§ SOURCE EXTRACT
----------------------------------------

How Do You Handle Marital Fights?

This week, as we continue our marriage and family series, Pastor J.D. answers a question about marital conflict. He’s joined by his wife, Veronica, for another episode.

Show Notes:

Let me dispel a myth right from the beginning: good couples are not couples who never fight; good couples are couples who have learned to fight fairly; to fight Christianly. If you’re one of those starry-eyed engaged couples who feel like, “We never fight…” Veronica and I were like that, too. How blissful it is to be young! You just can’t get close to another sinner without there being conflict.

10 Stages in Grace-Saturated, Gospel-Centered Fighting:

1. Examine YOUR heart.

  • Even if you’ve been wronged, what does your anger say about your heart? 
  • Has malice, wrath, anger, and bitterness snuck in? 
  • Mind the smoke detectors! Rage, malice, wrath, and bitterness always indicate idolatry, which is a bigger problem in your heart than whatever your spouse is doing to you.
  • And this is why you need outside counsel in your life. 


2. Overlook whatever you can. 

  • You don’t have to comment on every little infraction. Choose your battles.
    • Proverbs 19:11 It is to a man’s glory to overlook an offense.

----------------------------------------

§ TASK DIRECTIONS
Could you return the passage of the marital fights article word for word, starting with "10 Stages in" and going on through "overlook an offense."?

§ SUPPLIED MATERIAL
----------------------------------------

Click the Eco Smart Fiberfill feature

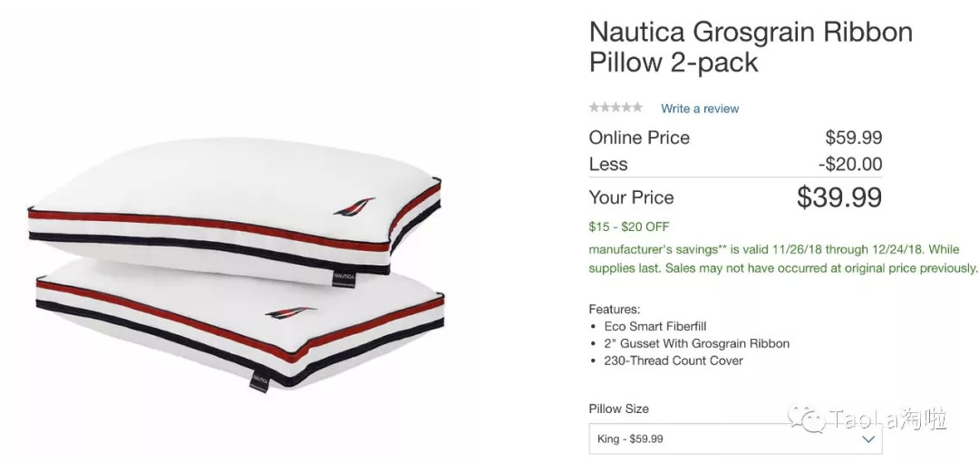pos(655,326)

----------------------------------------

§ COMPLETE RESPONSE
10 Stages in Grace-Saturated, Gospel-Centered Fighting:

1. Examine YOUR heart.

  • Even if you’ve been wronged, what does your anger say about your heart? 
  • Has malice, wrath, anger, and bitterness snuck in? 
  • Mind the smoke detectors! Rage, malice, wrath, and bitterness always indicate idolatry, which is a bigger problem in your heart than whatever your spouse is doing to you.
  • And this is why you need outside counsel in your life. 


2. Overlook whatever you can. 

  • You don’t have to comment on every little infraction. Choose your battles.
    • Proverbs 19:11 It is to a man’s glory to overlook an offense.